Tengku Ahmad Tajuddin

Personal information
- Full name: Tengku Ahmad Tajuddin bin Tengku Abdul Jalil
- Born: 5 January 1986 (age 40) Kangar, Perlis, Malaysia
- Height: 1.64 m (5 ft 5 in)

Sport
- Sport: Field hockey
- Position: Forward

Senior career
- Years: Team / Caps / Goals
- 2002: Sapura HC / - / -
- 2003–12: Ernst & Young / Kuala Lumpur HC / - / -
- 2008: Hilversum HC / - / -
- 2013–: Terengganu HT / - / -
- 2016: Uddy HC / - / -

National team
- Years: Team / Caps / Goals
- 2005–: Malaysia / 214 / -

Medal record
Men's field hockey
Representing Malaysia
Asian Games
| Silver medal – second place | 2010 Guangzhou | Team |
| Silver medal – second place | 2018 Jakarta-Palembang | Team |
Commonwealth Games
| Bronze medal – third place | 2006 Melbourne | Team |
Asia Cup
| Silver medal – second place | 2017 Dhaka |  |
| Bronze medal – third place | 2007 Chennai |  |
Asian Champions Trophy
| Bronze medal – third place | 2011 Ordos City |  |
| Bronze medal – third place | 2012 Doha |  |
| Bronze medal – third place | 2018 Muscat |  |
SEA Games
| Gold medal – first place | 2013 Naypyidaw | Team |
| Gold medal – first place | 2017 Kuala Lumpur | Team |
Sultan Azlan Shah Cup
| Silver medal – second place | 2013 Ipoh |  |
| Silver medal – second place | 2014 Ipoh |  |

= Tengku Ahmad Tajuddin =

Malaysian field hockey player (born 1986)

Tengku Ahmad Tajuddin bin Tengku Abdul Jalil (born 5 January 1986) is a Malaysian field hockey player.

Tengku Ahmad is part of Malaysian 2010 Asian Games hockey squad that won the silver medal.

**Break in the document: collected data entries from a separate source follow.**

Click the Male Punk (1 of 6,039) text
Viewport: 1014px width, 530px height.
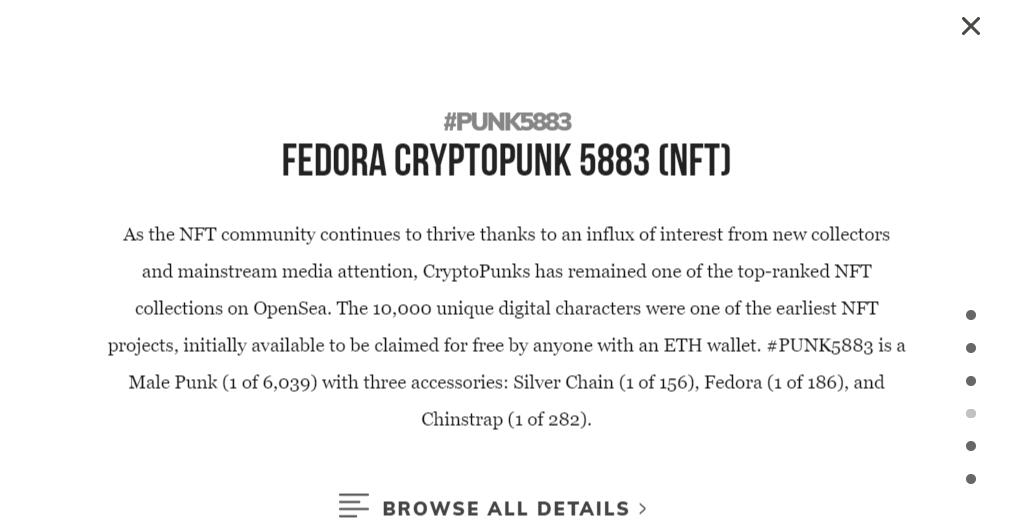coord(222,382)
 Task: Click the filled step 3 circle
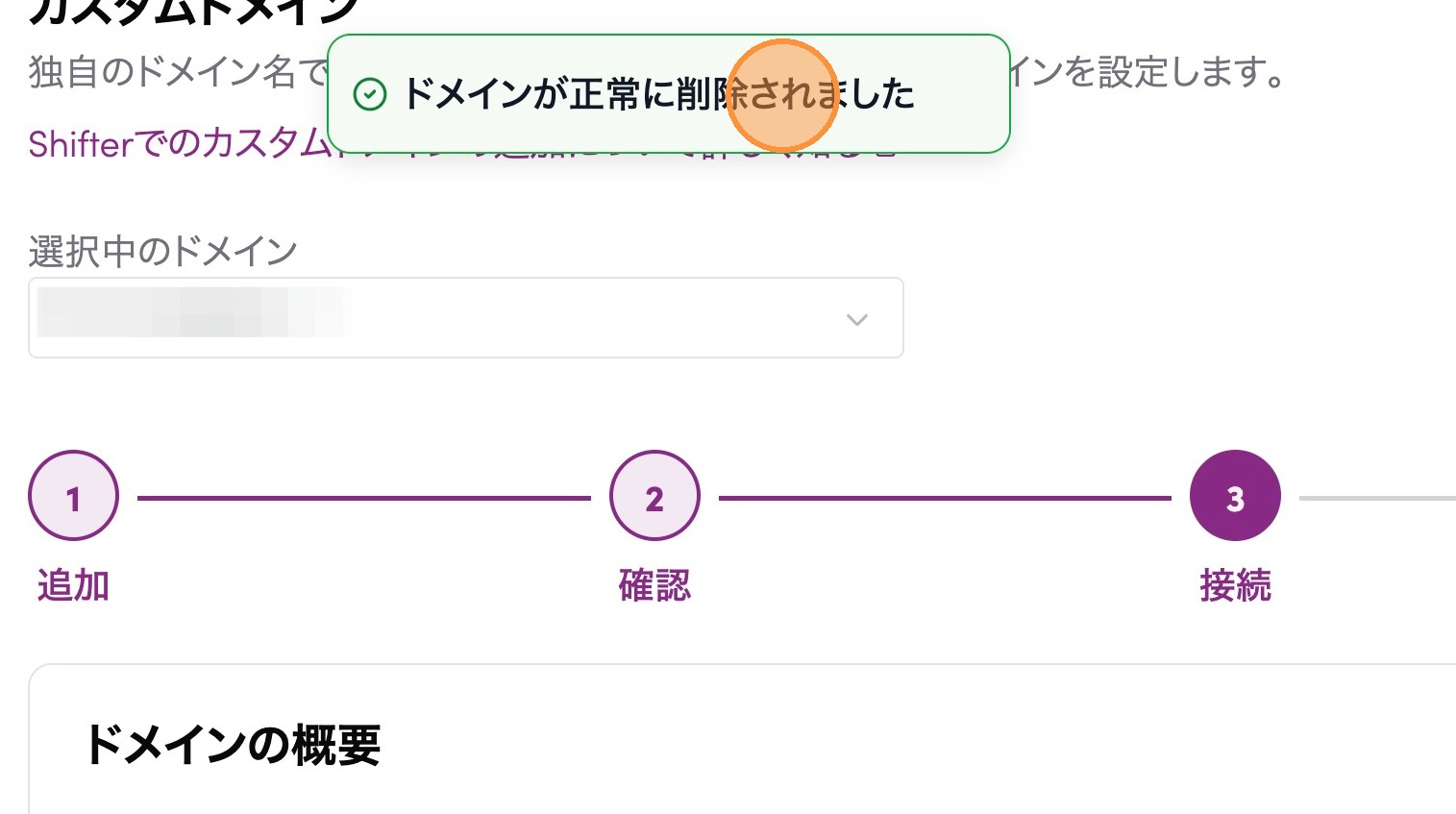[x=1235, y=497]
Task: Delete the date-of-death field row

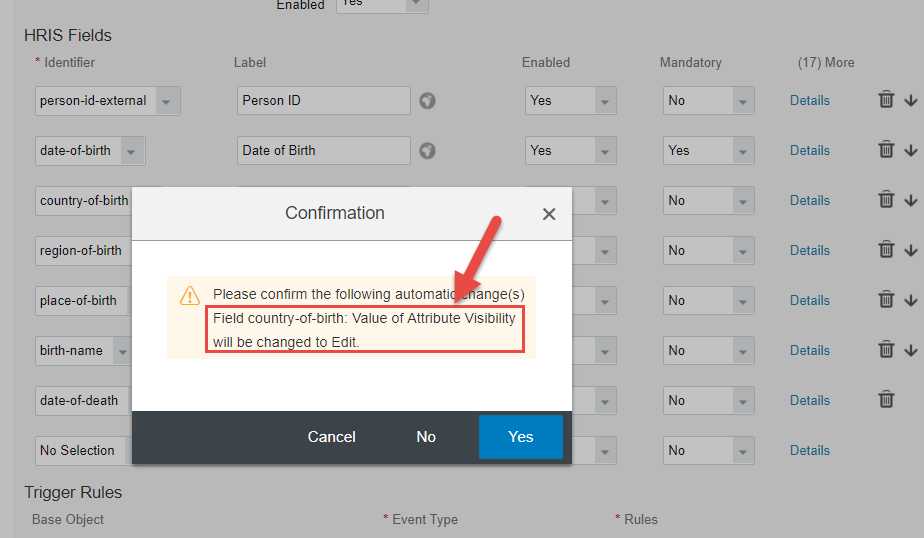Action: pos(886,400)
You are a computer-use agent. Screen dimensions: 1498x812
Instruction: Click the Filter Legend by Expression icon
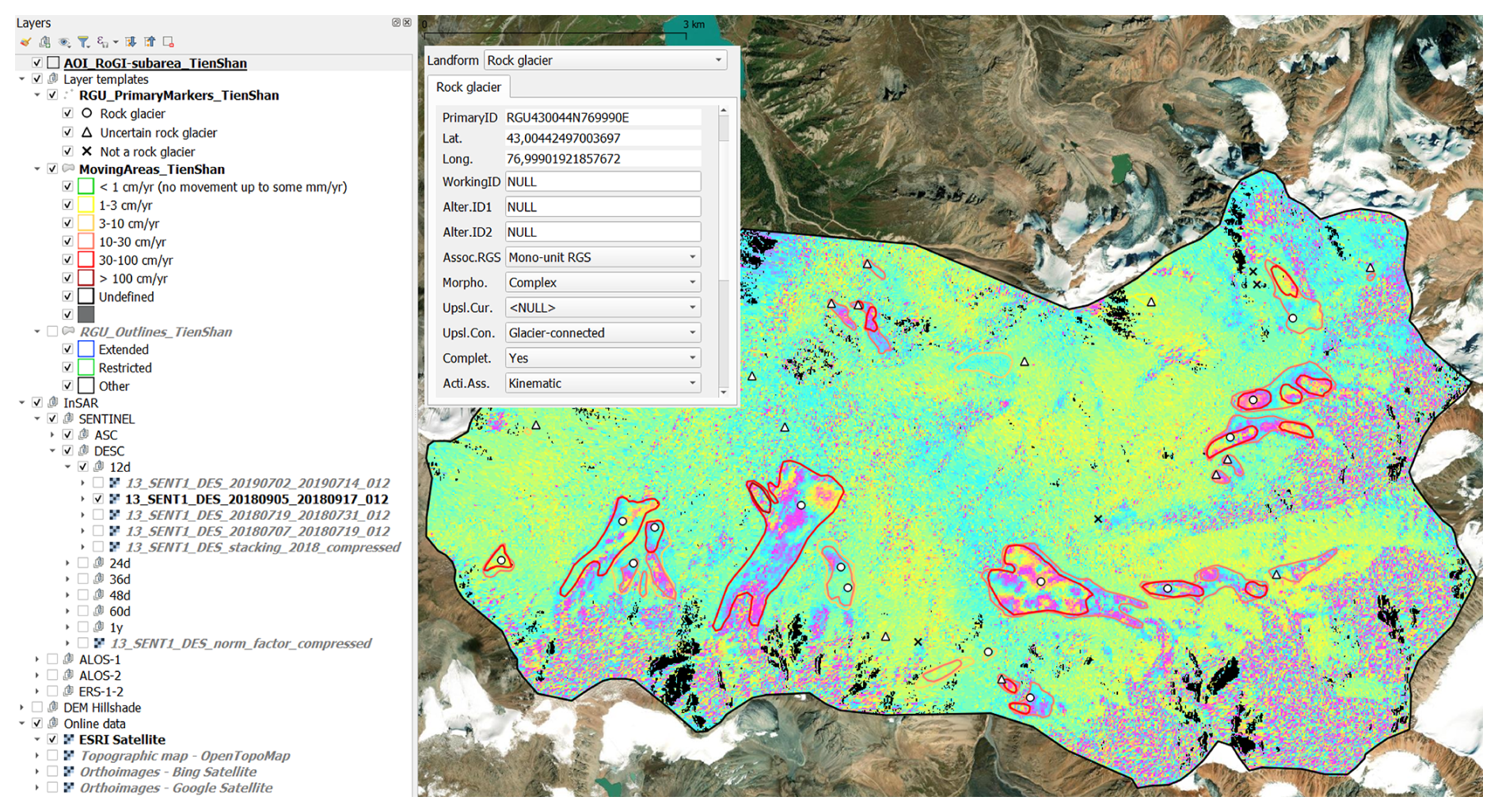tap(103, 42)
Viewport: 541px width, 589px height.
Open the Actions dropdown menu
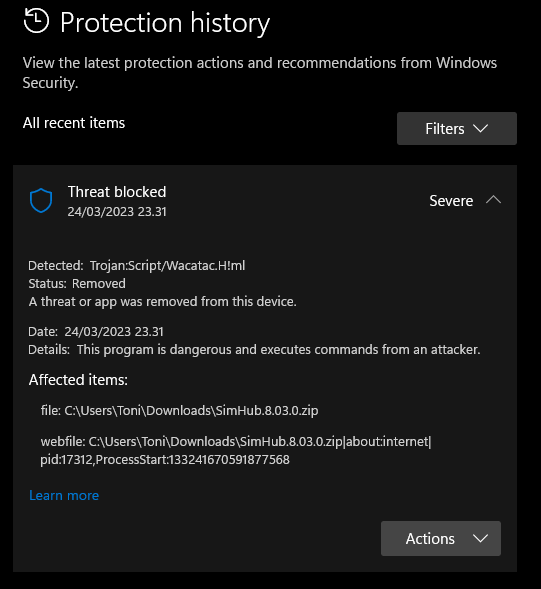(441, 538)
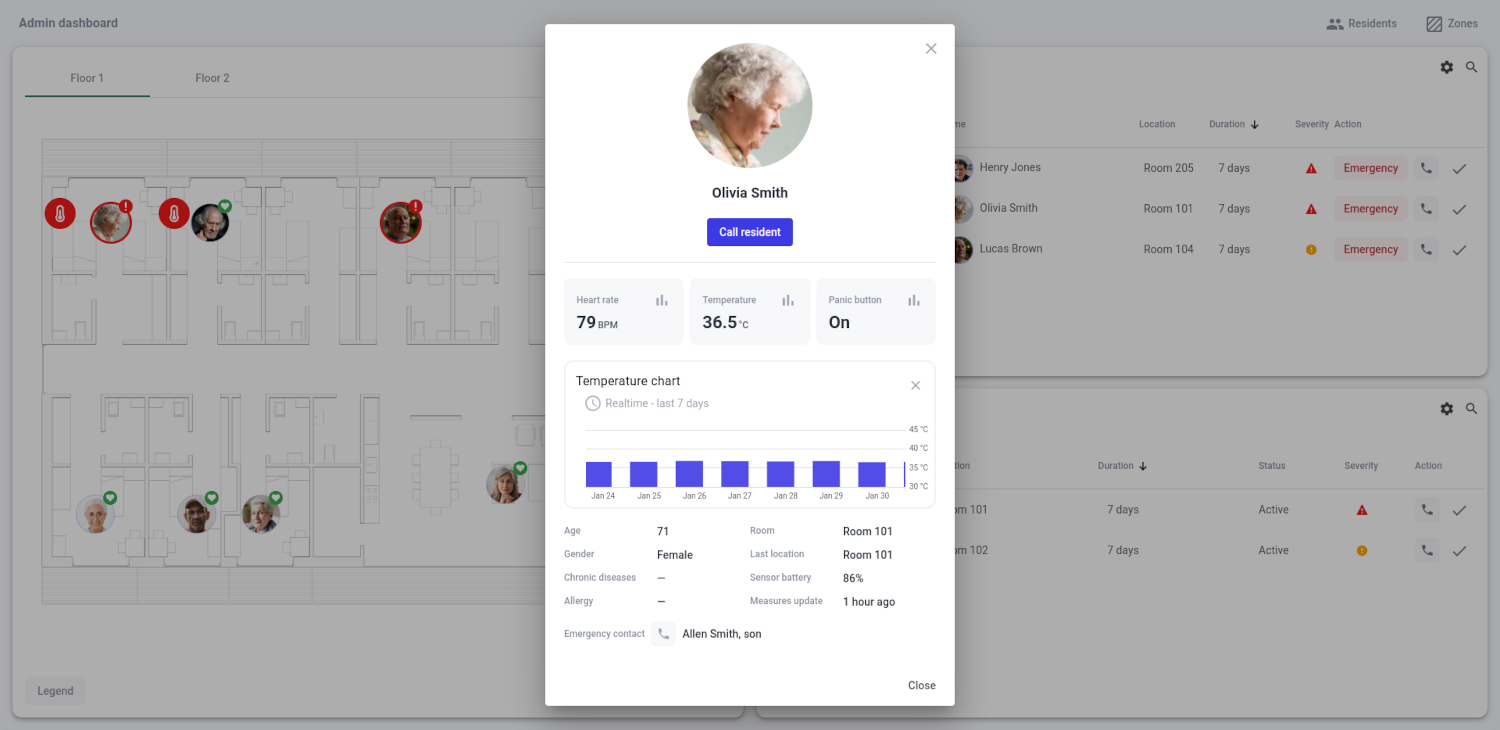Open the search in the lower alerts panel
1500x730 pixels.
click(x=1471, y=408)
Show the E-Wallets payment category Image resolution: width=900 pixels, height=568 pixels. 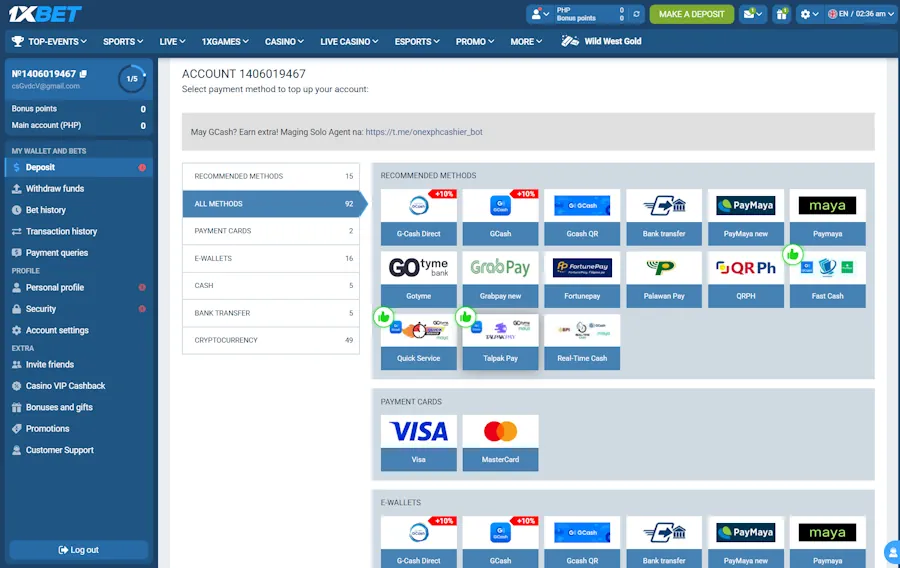pyautogui.click(x=270, y=258)
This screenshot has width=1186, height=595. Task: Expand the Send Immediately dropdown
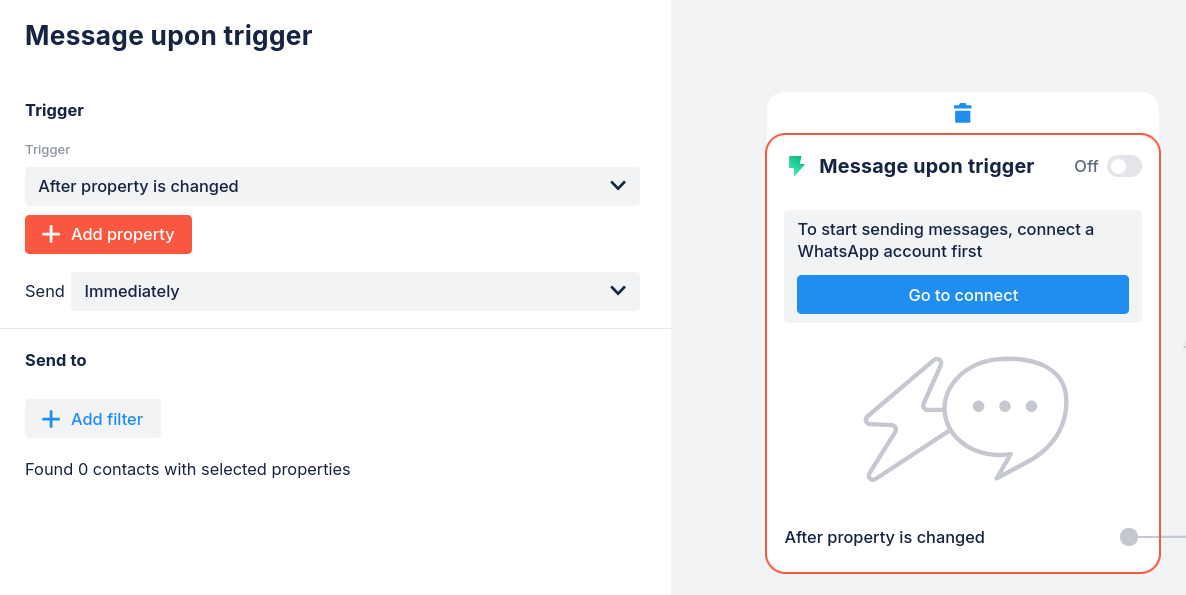pos(355,291)
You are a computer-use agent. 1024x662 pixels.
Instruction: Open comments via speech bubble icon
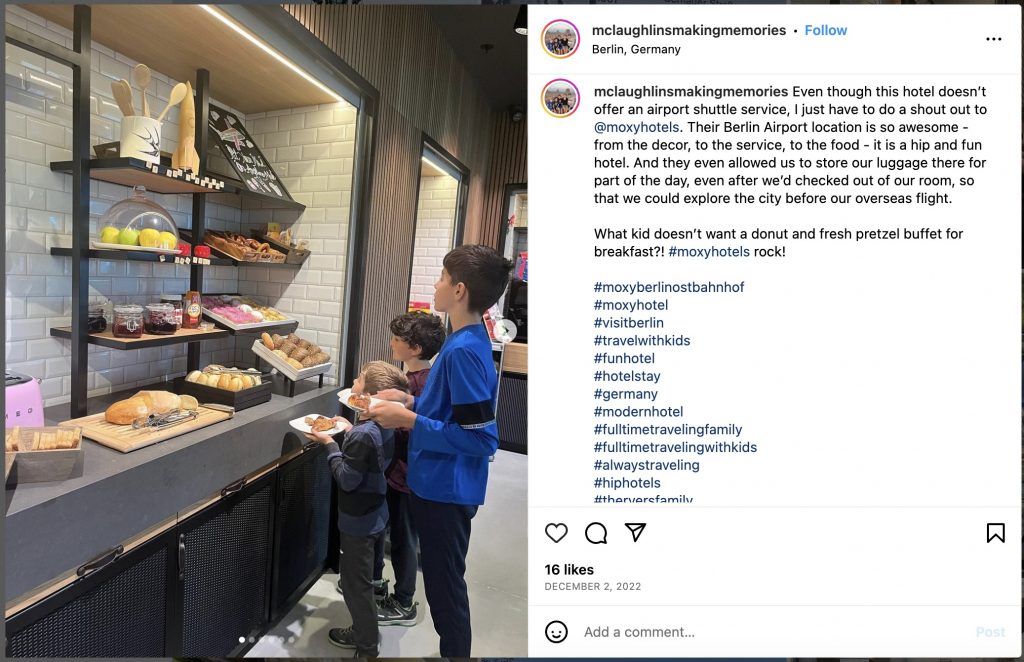click(596, 533)
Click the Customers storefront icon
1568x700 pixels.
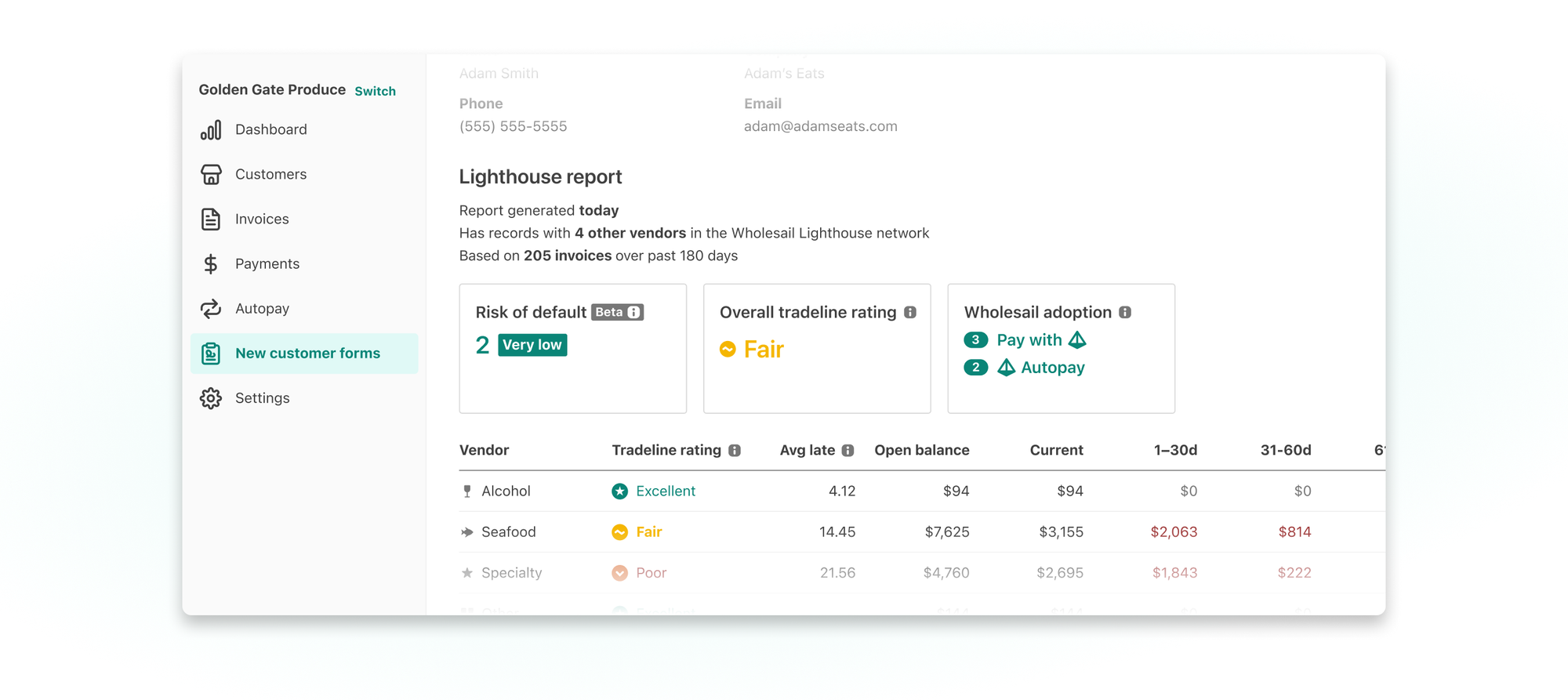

Nicknamed as 'Zidane', Tengku Ahmad made his international senior debut in 2005. He also part of Malaysia's 2005 World Junior hockey squad.

Tengku Ahmad made his debut in the MHL in 2002 and featured for Sapura for one year before joining Ernst and Young, who became KL HC. In 2008, Tengku Ahmad had a stint with Dutch side Hilversum HC. In 2013, he joined Terengganu Hockey Team.